→ YOUR OBJECTIVE
Give the entries starting at the line that contains "The image size is (750, 501)." and ending at the line that contains "[x=529, y=155]" as a two-column CSV with the columns instruction and coordinates. Write one row per entry, put each field in quotes, and turn line breaks into spaces.

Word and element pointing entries
•••

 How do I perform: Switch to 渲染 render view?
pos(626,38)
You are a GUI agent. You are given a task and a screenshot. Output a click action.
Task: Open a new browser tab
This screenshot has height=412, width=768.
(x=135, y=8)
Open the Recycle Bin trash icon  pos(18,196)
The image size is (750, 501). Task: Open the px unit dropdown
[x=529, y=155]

•••

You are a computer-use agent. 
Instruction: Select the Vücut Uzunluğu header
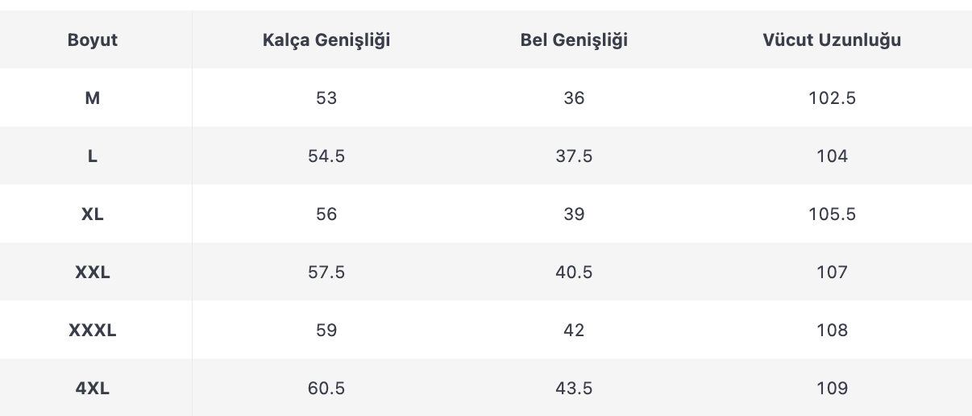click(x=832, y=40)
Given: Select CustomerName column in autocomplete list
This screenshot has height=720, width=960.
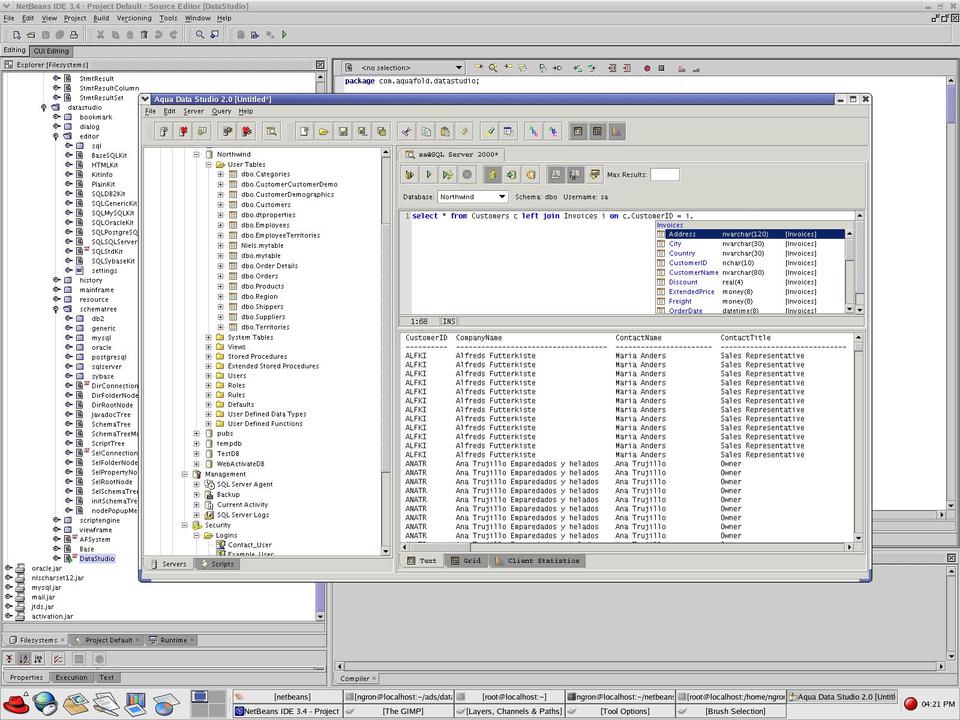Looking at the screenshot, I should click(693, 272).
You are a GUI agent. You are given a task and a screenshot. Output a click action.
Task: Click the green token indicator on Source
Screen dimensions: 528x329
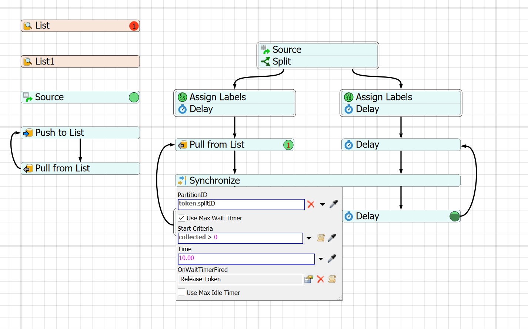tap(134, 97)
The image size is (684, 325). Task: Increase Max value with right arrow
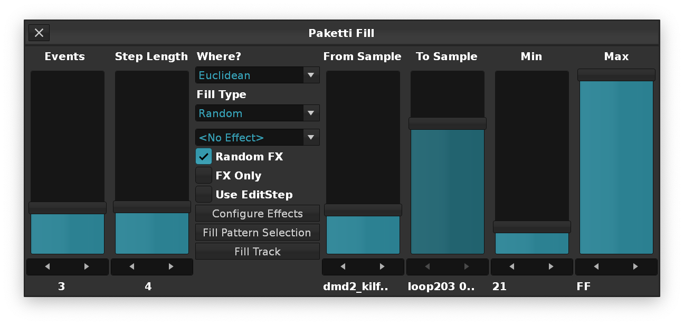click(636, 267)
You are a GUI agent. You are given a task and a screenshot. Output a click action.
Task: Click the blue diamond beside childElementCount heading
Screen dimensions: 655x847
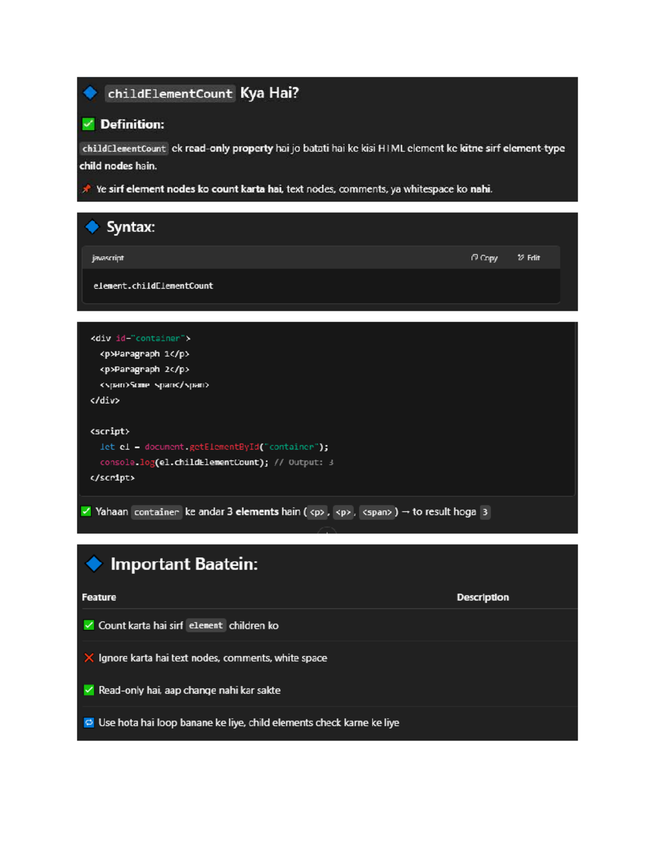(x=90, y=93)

•••

→ RESPONSE TO THE TASK
instruction,coordinates
"The image size is (750, 501). Task: Open the px unit dropdown","[x=529, y=155]"